Problem description: Across the whole listing, state how many lines include "height". Add nothing to that number.

Available data:
========================================

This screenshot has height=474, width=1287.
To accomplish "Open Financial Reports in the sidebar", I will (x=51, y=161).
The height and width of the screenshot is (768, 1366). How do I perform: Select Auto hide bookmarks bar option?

========================================

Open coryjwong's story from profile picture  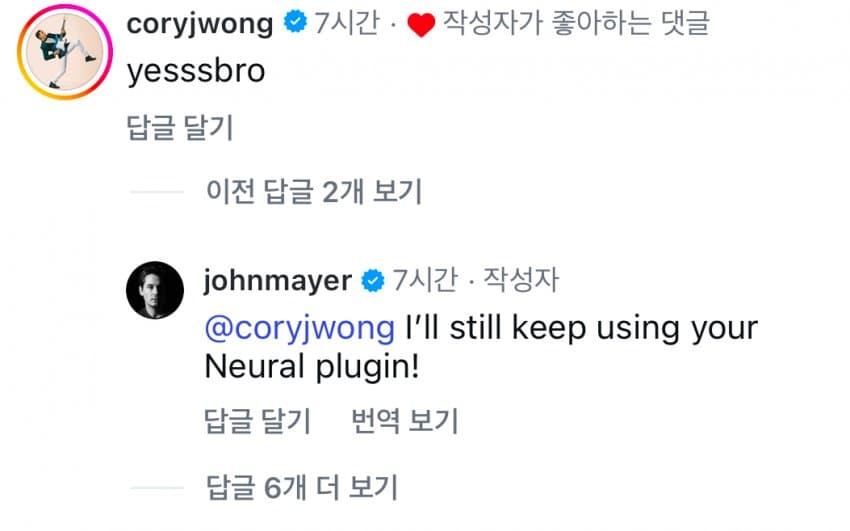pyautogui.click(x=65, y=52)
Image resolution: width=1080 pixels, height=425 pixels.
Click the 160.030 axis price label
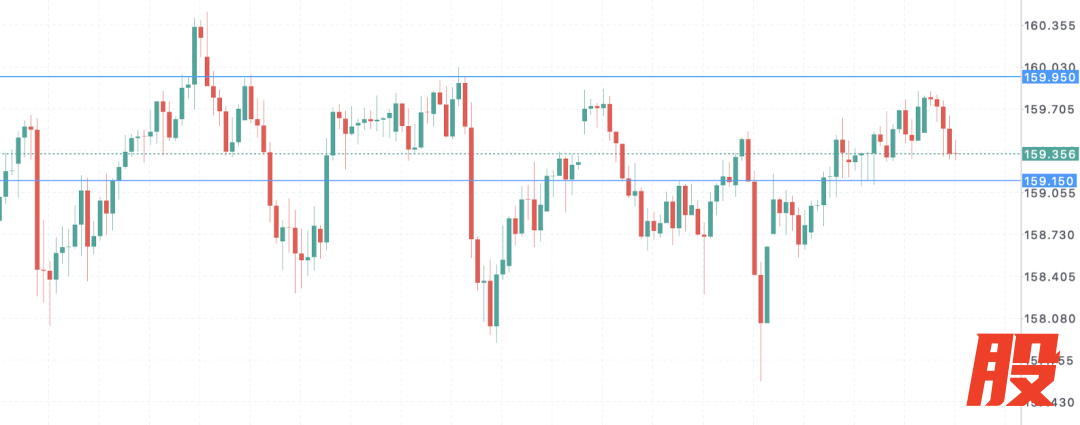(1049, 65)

========================================

Answer for this exercise: 3